Ammonia is a low-cost, common material. Research leader and Princeton chemistry professor Paul Chirik explained to The Chemical Engineer that ammonia has a high volumetric energy density and is relatively easy to store, unlike hydrogen. The N-H bond within ammonia is extremely strong, so ammonia has not been widely explored as a potential carrier of hydrogen. Chirik’s team’s new catalyst, however, can break that bond under relatively mild conditions.
Ammonia-metal complexes have been known for more than 100 years, but Chirik says that this is the first time that the physical properties of the bond-weakening that occurs when this happens has been understood. The researchers use a terpyridine bis(phosphine) molybdenum(I) cation, which binds to ammonia. This weakens the N-H bond to the extent that it becomes thermodynamically favourable for one of the H atoms to break away and bind to another H atom, forming H2 gas. The reaction takes place at around 60?C.

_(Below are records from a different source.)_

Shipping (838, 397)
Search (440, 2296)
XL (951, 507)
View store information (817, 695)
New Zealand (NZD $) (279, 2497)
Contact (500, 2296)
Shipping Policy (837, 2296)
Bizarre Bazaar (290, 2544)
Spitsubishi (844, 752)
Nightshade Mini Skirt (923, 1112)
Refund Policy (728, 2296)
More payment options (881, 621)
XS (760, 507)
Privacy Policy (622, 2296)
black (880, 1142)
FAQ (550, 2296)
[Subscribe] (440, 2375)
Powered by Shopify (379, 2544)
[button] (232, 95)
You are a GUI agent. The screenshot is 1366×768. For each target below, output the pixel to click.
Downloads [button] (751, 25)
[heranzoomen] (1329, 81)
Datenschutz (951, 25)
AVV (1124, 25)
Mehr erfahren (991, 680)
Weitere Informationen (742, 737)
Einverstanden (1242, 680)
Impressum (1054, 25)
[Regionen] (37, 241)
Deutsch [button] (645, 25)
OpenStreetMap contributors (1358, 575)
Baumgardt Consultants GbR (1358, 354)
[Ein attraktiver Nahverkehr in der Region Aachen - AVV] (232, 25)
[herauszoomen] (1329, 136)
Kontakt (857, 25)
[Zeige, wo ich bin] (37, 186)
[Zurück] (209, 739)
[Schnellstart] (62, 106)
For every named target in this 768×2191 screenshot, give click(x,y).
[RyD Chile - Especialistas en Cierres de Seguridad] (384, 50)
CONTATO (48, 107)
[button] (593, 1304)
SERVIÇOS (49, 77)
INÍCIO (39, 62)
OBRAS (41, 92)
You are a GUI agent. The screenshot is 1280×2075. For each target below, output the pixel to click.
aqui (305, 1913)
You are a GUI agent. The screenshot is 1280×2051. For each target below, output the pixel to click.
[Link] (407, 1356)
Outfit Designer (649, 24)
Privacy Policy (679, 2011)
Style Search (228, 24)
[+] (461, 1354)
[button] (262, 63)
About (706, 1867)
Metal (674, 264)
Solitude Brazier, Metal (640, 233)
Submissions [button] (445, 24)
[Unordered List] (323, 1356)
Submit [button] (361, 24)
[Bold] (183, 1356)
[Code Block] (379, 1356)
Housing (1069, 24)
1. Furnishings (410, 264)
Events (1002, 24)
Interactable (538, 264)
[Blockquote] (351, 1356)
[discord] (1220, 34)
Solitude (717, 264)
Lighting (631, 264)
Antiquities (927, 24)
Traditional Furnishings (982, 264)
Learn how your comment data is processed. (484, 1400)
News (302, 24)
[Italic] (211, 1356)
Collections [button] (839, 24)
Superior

The reaction leaves behind a molybdenum-amido complex – [Mo]-NH2. Chirik says that the complex can be converted back into the original molybdenum-amido complex – [Mo]-NH3 – using strong acids and reductants, for reuse.
“It is a demonstration of a fundamental concept in chemistry and allows chemists to realise after a century of progress, there is much to be learned about ammonia coordination and our understanding of the chemical bond,” said Chirik, adding that any applications are likely to be more in the long-term as the method is a new approach for activating the typically inert N-H bond.
He and the team are currently working on a way to alter the thermodynamics of the reaction to liberate the second and third hydrogen atoms from ammonia. At present, the N-H bond strength of NH2 is too high for that to happen.